Carl Gustaf von Platen, Fashion Design Womenswear
For Carl Gustaf von Platen, all the dinner table is a stage and all the men and women merely players. Coming from a silver-spoon Korean-Swedish family, his “first and possibly final collection” attempts to swallow and digest tradition to make something beautiful. The starting point: his late father’s Loden hunting jacket, now complete with a removable poacher’s bustle, central action vent and SEK currency buttons. Bolstering Carl’s convertible pieces are a muff dress, a knit ‘duck’ jumper that doubles as a shoulder bag, and my personal favourite, a natural indigo dyed napkin bra paired with a chanterelle puffer skirt. As for the marionettes, their level of autonomy is comparable to dinner table etiquette.

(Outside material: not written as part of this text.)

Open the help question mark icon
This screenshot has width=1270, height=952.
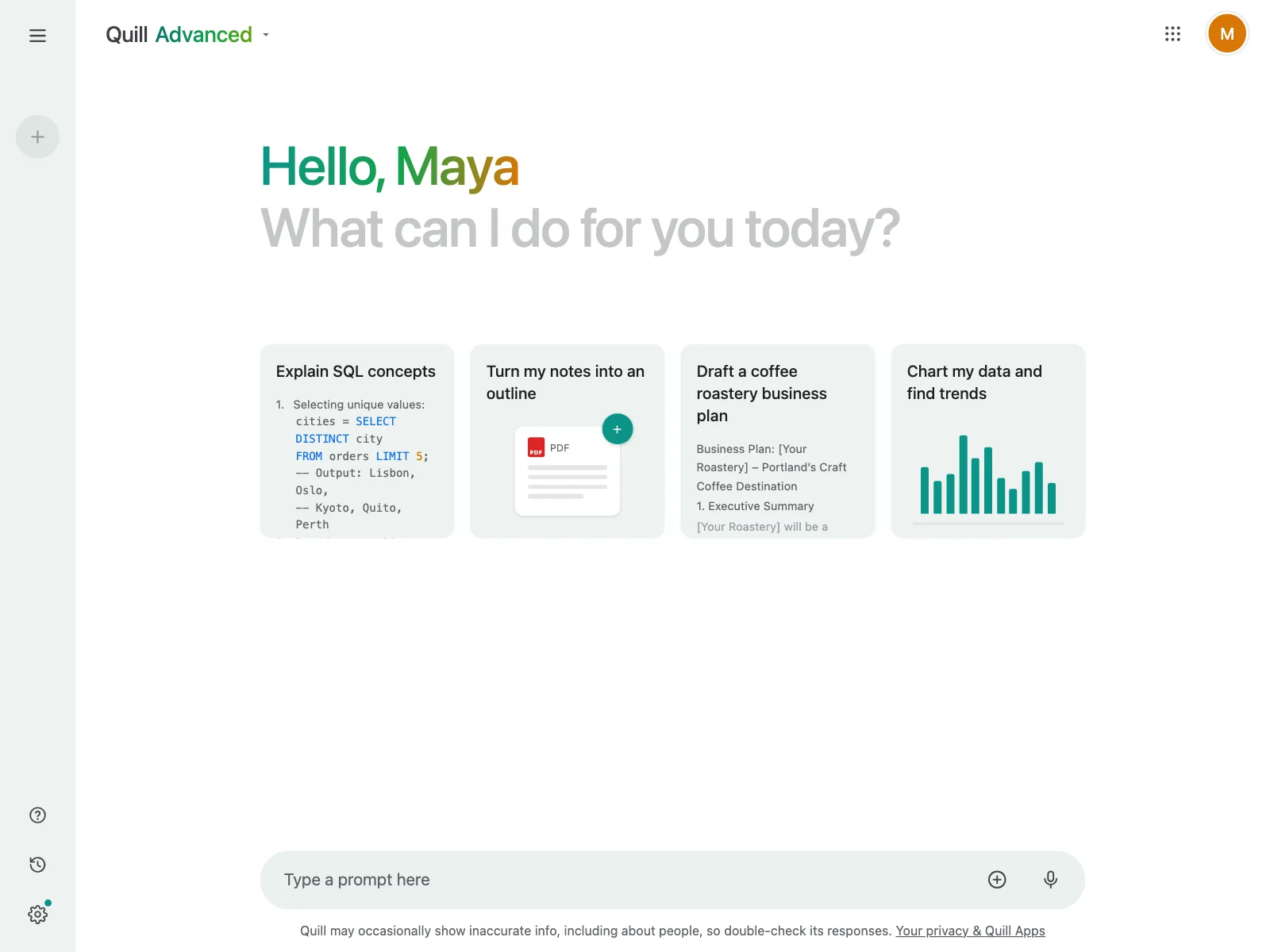pos(37,816)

Jerryl Joseph, Fashion Design Menswear
On the island of St. Lucia, located near Mon Repos, there is a town called Mamiku. It’s the place that Jerryl Martelly had in mind when designing his collection. Influenced by the land’s self-sufficiency and his internships at Acne Studios and Craig Green, Jerryl’s meticulous construction of manual workwear meets sportswear relies on upcycled military duffle bags. These offerings are best suited for cooler temperatures, hence the walk-in freezer setting. “Cut with function and free from constraints, every garment has protection at the forefront,” ready and waiting with a beaded salt-marsh mask.